-- Problem requirements --
Return the data below, unchanged.

===== Source information =====

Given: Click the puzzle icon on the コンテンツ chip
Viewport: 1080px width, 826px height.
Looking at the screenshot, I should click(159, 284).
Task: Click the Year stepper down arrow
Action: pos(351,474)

=====

-- Answer space --
Given: Click the puzzle icon on the コンテンツ chip
Viewport: 1080px width, 826px height.
Looking at the screenshot, I should click(159, 284).
Task: Click the Year stepper down arrow
Action: pos(351,474)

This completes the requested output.